The main thing I'm pointing at in my post is 5) and 3)-transition-to-5). It seems quite possible to me that SAI will be out of reach for a while due to hardware development slowing, and that the application of other technologies could threaten humanity in the meantime.
comment by RedMan · 2020-02-04T09:08:23.352Z · LW(p) · GW(p)
If the current statistics hold of 1 chernobyl/fukushima/mayak level disaster every fifty years, we already drew a black ball.
If business as usual with carbon dioxide pollution continues unabated until earth is uninhabitable in 500 years, we also already drew a black ball.
If the time it takes for a black ball to kill us is more than a few generations it's really hard to plan around fixing it.
Replies from: donald-hobson, jeff-ladish↑ comment by Donald Hobson (donald-hobson) · 2020-02-04T17:45:38.567Z · LW(p) · GW(p)
Quote from wikipedia on fukushima
Deaths 1 cancer death attributed to radiation exposure by government panel.[4][5]
Non-fatal injuries 16 with physical injuries due to hydrogen explosions,[6]
2 workers taken to hospital with possible radiation burns[7]
I think this puts the incident squarely in the class of minor accidents that the media had a panic about. Unless you think it had a 50 % chance of wiping out japan and we were just lucky, it is irrelevant to the discussion of X-risk.
With CO2, it depends what you mean by buisness as usual. We don't have 500 years of fossil fuels left, and we are already switching to renewables. I don't think that the earth will become uninhabitable to technologically advanced human life. A In a scenario where humans are using air conditioners and desalinators to survive the 80C Norwegian deserts, the world is still "habitable". (I don't think it will get that bad, but I think humans would survive if it did. )

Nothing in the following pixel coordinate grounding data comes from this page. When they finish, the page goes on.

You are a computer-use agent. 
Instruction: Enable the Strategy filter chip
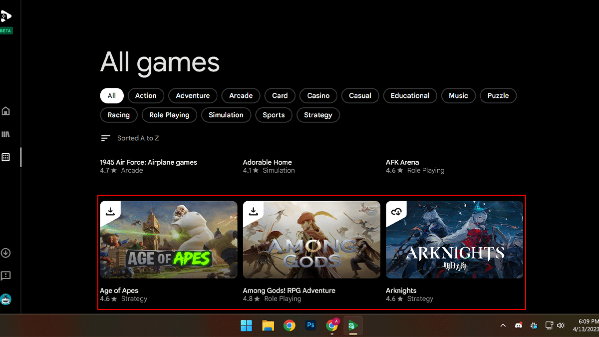click(318, 115)
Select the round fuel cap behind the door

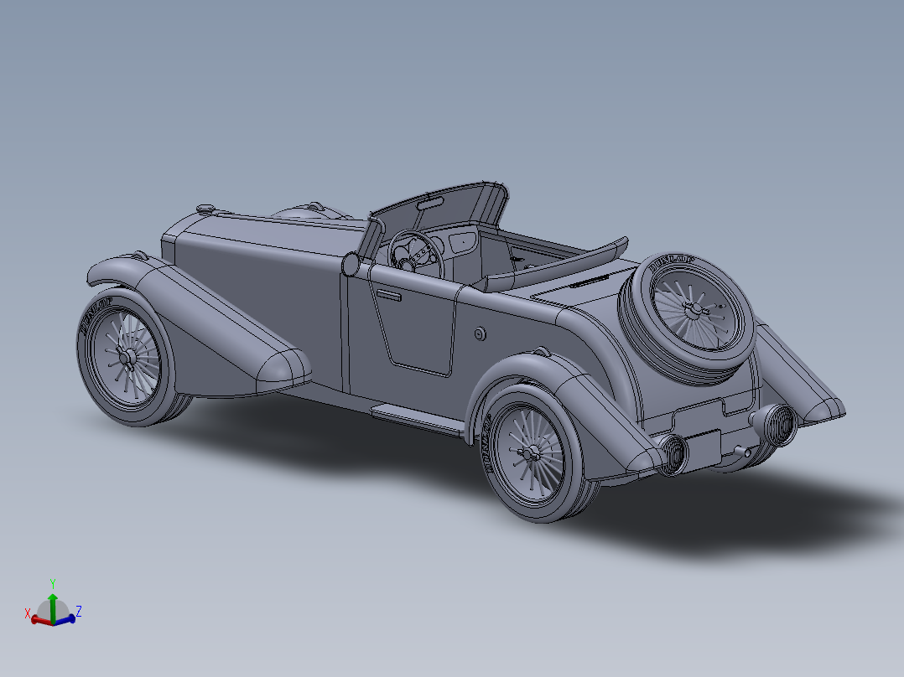click(x=480, y=333)
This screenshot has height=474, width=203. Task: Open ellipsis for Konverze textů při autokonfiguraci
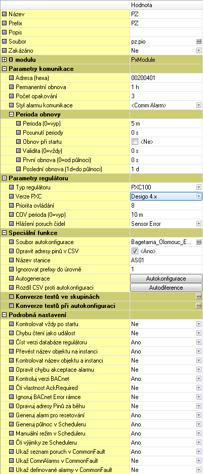pos(198,306)
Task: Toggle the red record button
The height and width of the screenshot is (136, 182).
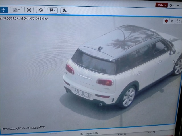Action: pyautogui.click(x=166, y=21)
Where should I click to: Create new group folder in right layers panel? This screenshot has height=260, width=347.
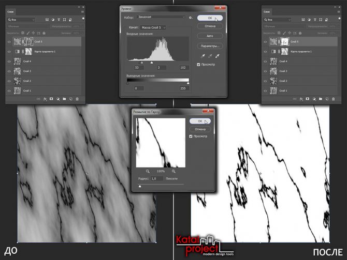point(321,98)
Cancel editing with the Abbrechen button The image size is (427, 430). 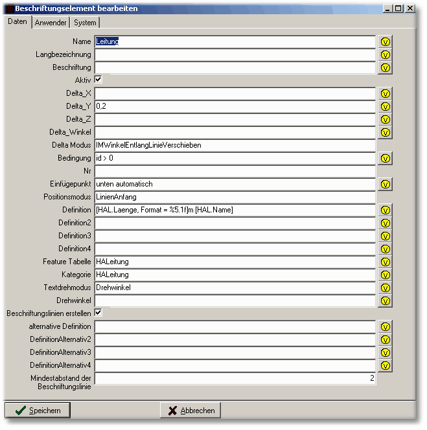pyautogui.click(x=190, y=411)
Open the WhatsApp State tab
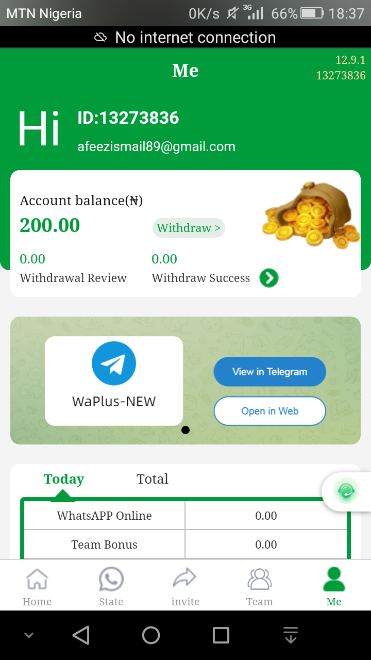 pyautogui.click(x=111, y=579)
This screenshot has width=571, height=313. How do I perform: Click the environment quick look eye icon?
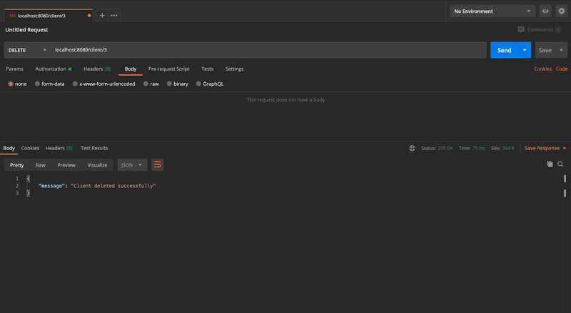tap(545, 11)
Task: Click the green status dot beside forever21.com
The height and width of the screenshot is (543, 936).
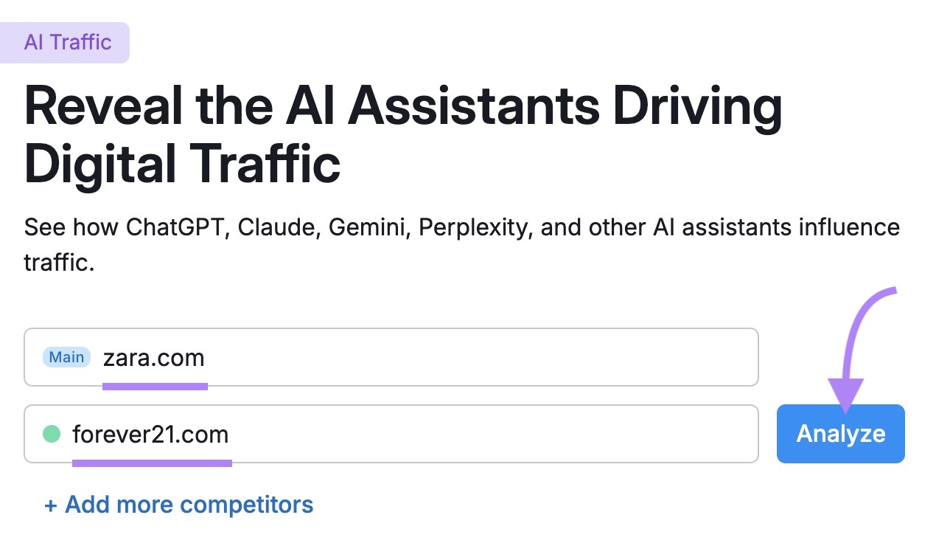Action: [52, 434]
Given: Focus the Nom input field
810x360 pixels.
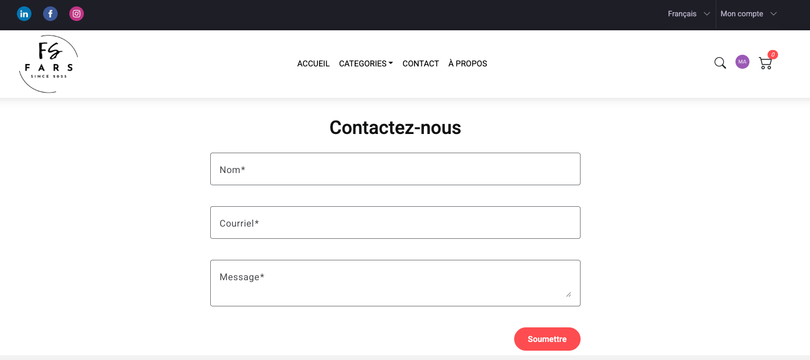Looking at the screenshot, I should [395, 169].
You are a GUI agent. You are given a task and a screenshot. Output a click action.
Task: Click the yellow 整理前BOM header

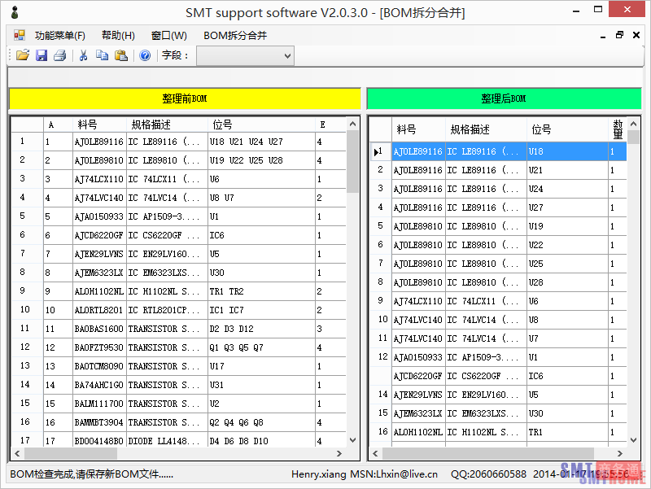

If the time it takes for a black ball to kill us is more than a few generations it's really hard to plan around fixing it.
No those are the ones that are really easy to plan around, you have plenty of time to fix them. Its the ones that kill you instantly that are hard to plan around.

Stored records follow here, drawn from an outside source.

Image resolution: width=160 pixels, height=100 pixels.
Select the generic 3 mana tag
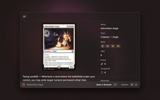(103, 46)
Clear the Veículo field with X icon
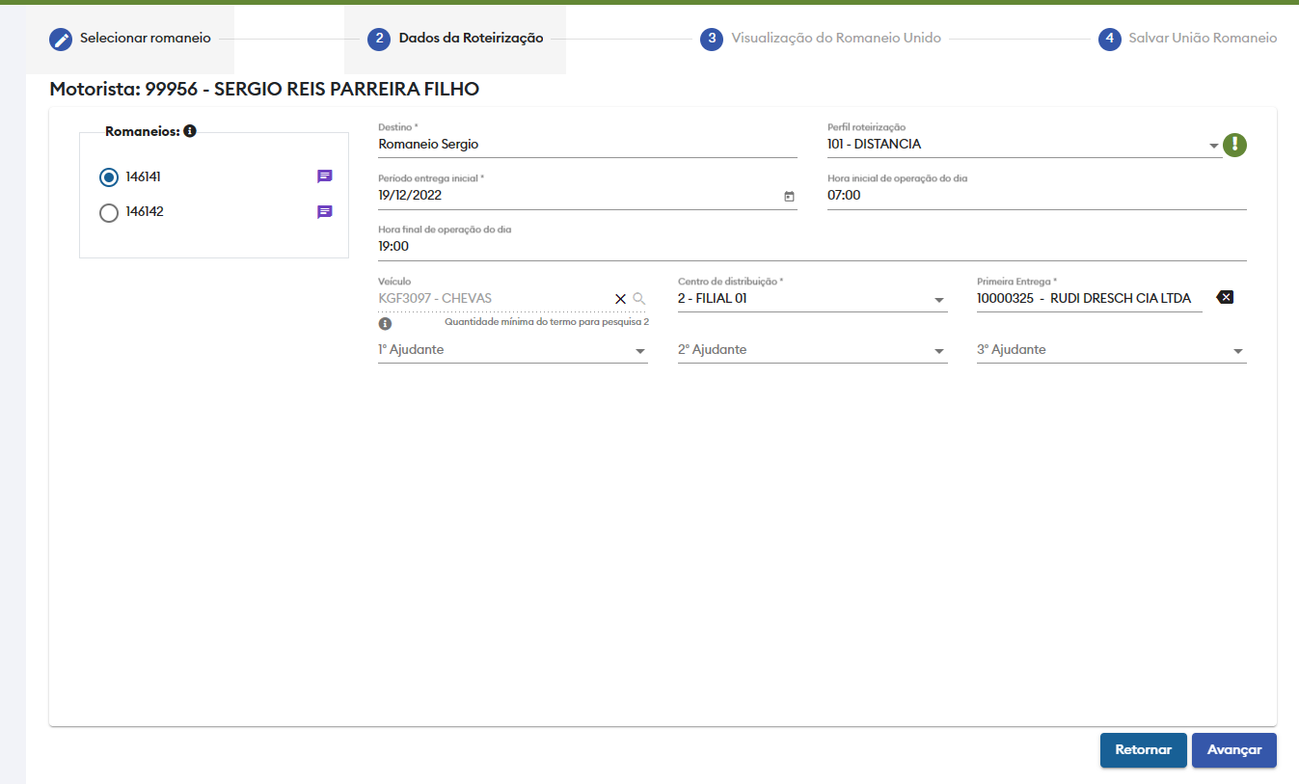 tap(620, 299)
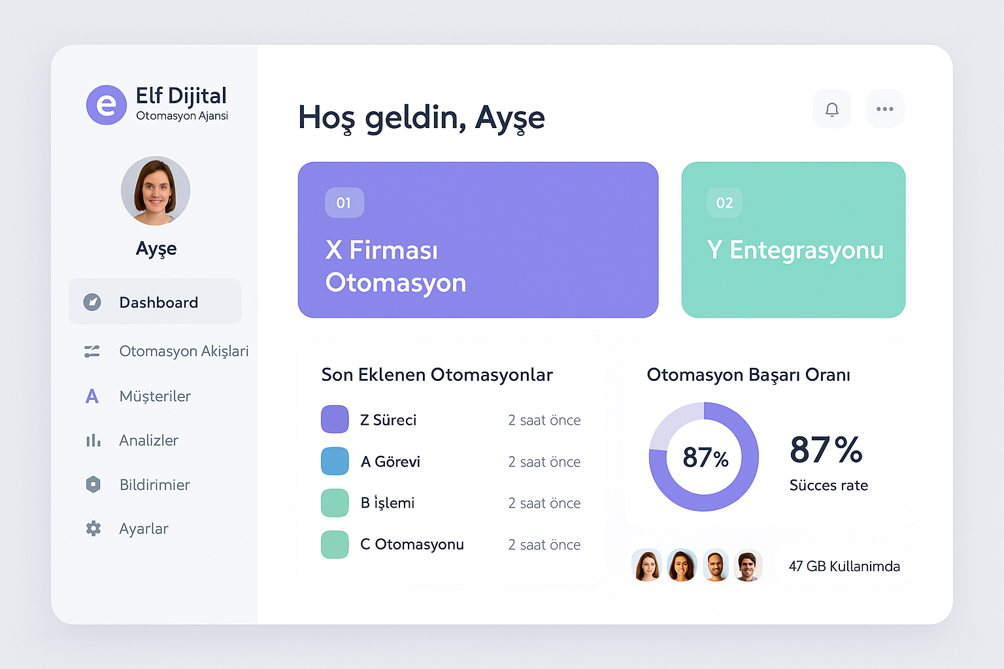
Task: Click the Bildirimier hexagon icon
Action: 93,484
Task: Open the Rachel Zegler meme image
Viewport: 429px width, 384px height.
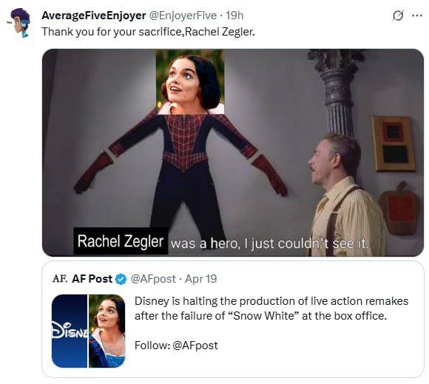Action: pyautogui.click(x=233, y=152)
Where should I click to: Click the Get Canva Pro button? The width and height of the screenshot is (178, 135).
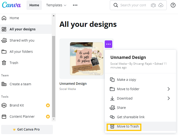27,129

↑ comment by Jeffrey Ladish (jeff-ladish) · 2020-02-04T09:17:18.529Z · LW(p) · GW(p)
I'd be surprised if a chernobyl/fukushima/mayak level disaster every fifty years led to human extinction over 500 years. Why do you think that is the case?
Replies from: RedMan↑ comment by RedMan · 2020-02-21T01:35:56.118Z · LW(p) · GW(p)
Separate paragraphs, intended to be separate issues.
A 7 on the INES every fifty years means an accident that requires an exclusion zone and long term containment. The chernobyl sarcophagus needs to be maintained, and the accident is not 'over'. Humans have committed to managing a problem (radioactive waste) that will be around longer than the human race has existed to the present point (100,000 years into the future, current radwaste will be a hazard). We are doing fine so far, whether that holds remains to be seen.
I read somewhere that there is enough 'fossil carbon' that if all of it is burned, it will be enough to cause a runaway, venus like greenhouse effect that destroys the biosphere and renders the earth uninhabitable. The timeframe for this I saw is '500ish years'. Stephen Hawking said something similar and was panned for it: https://www.livescience.com/59693-could-earth-turn-into-venus.html
There's an anthropic bias here. 'We are not dead, so therefore we have not already drawn a black ball'. If we had, we would not be around to discuss it, so therefore, we are unlikely to ever be in a position where we look backwards and can say unambiguously 'yep, that was definitely a black ball, we are irreparably screwed'.